Oczywiście, w następnym sezonie, nastąpił znaczący postęp - tylko porażka z Bradford w ostatnim meczu pozbawiła Liverpool awansu do Ligi Mistrzów.

Teraz przyjrzymy się Rafaelowi Benitezowi. W jego pierwszym roku pracy (2004-2005) Liverpool ukończył sezon 37 punktów za mistrzami, Chelsea. Parę razy zespół zaprezentował się okropnie i przegrał 14 razy w tym zawstydzająco z Crystal Palace i Southampton, ekipami, które spadły z ligi.

Prawda, Liga Mistrzów została wygrana, ale ten sukces maskuje, jak Liverpool był słaby - został wyeliminowany z Fa Cup przez Burnley.

Jednakże w drugim roku pracy, Benitez nadzorował znaczącą poprawę, a jego ekipa z 82 punktami skończyła sezon na 3 pozycji.

Oczywiście Dalglish popełnił błędy, odkąd powrócił na Anfield, ale jeśli zakończy kampanię dorzucając FA Cup do Carling Cup zdobytego w lutym, jak mógłby być oskarżany o bycie nieudacznikiem?

- Musisz być ostrożny w krytykowaniu Kenny'ego - zauważył Alan Shearer, który pracował z Dalglishem w Blackburn i Newcastle.

- Liverpool przystąpił w tym sezonie do trzech rywalizacji i może zwyciężyć w dwóch.

- Liverpool nie dostanie się do czołowej czwórki w tym sezonie, ale ta kampania wciąż może się okazać dobrą. Wszyscy widzą, że ich ligowa forma nie jest wystarczająco dobra, ale wygranie dwóch pucharów może być dużym postępem. Na pewno jest to, to o co chodzi w tym momencie?

Tak, jest. Jednakże, podczas gdy Dalglish zasługuje na otrzymanie czasu, potrzebuje również otrzymać więcej od piłkarzy, których sprowadził do klubu, tak samo, jak potrzebuje, by jego letnie transfery okazały się hitami.

Houllier powiedział w tym tygodniu, że istnieje "obsesja" na Anfield związana z wygraniem tytułu. Ma rację.
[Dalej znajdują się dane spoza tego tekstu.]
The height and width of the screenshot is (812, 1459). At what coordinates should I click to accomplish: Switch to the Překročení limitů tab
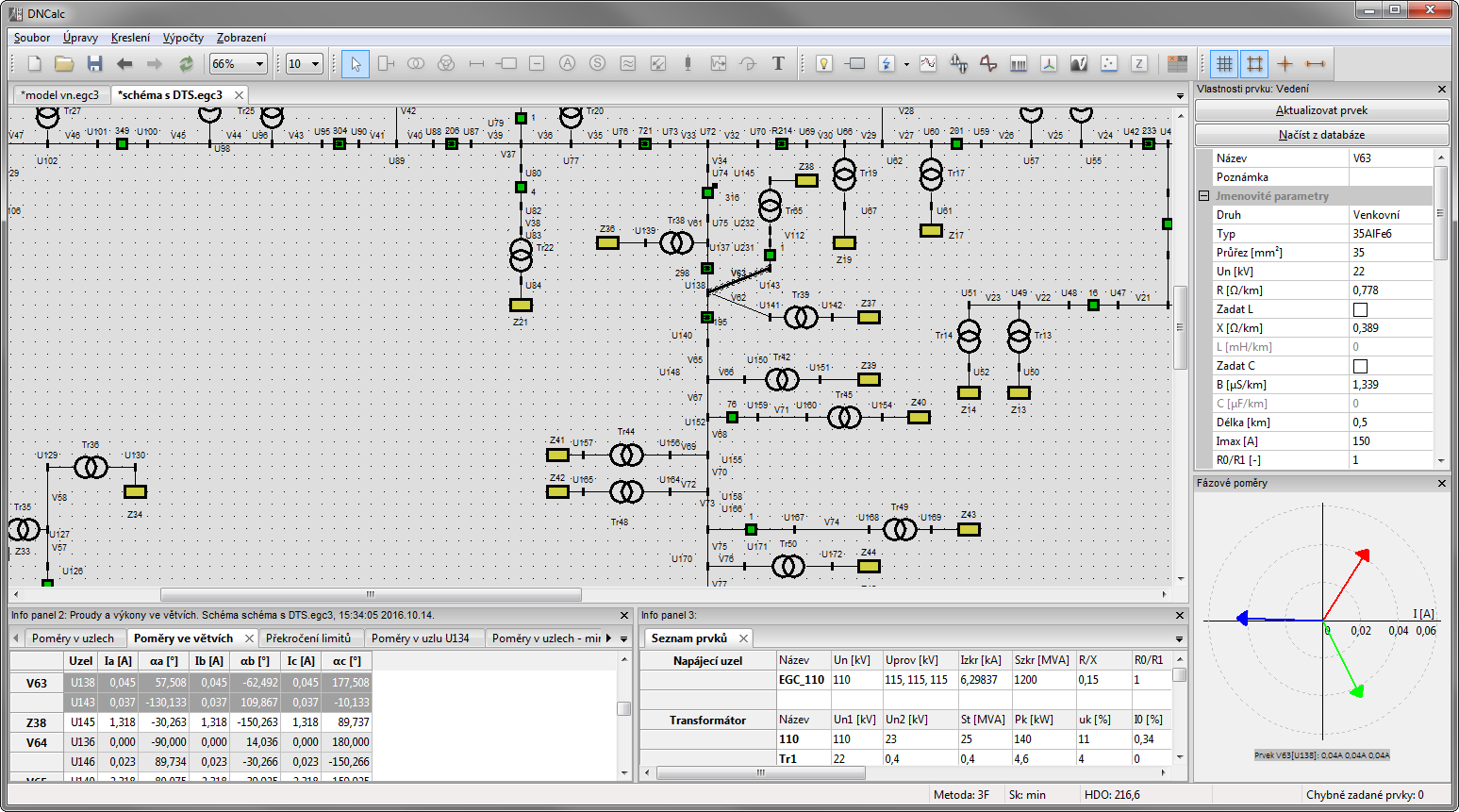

Im dłużej Liverpool nie kończy swojej mistrzowskiej suszy, tym bardziej fani stają się niespokojni.

Jak zauważył John Barnes, należy dodać jakości, aby pokonać odległość dzielącą Liverpool od czołówki.

- Ilu z obecnych piłkarzy Liverpoolu znalazłoby się w składzie innych topowych drużyn? - pyta Barnes.

- Myślę, że doskwiera im wyraźny brak jakości. Przez ostatnie 5-6 lat zawsze mówiłem, że Liverpool potrzebuje sprowadzić piłkarzy do pierwszej drużyny.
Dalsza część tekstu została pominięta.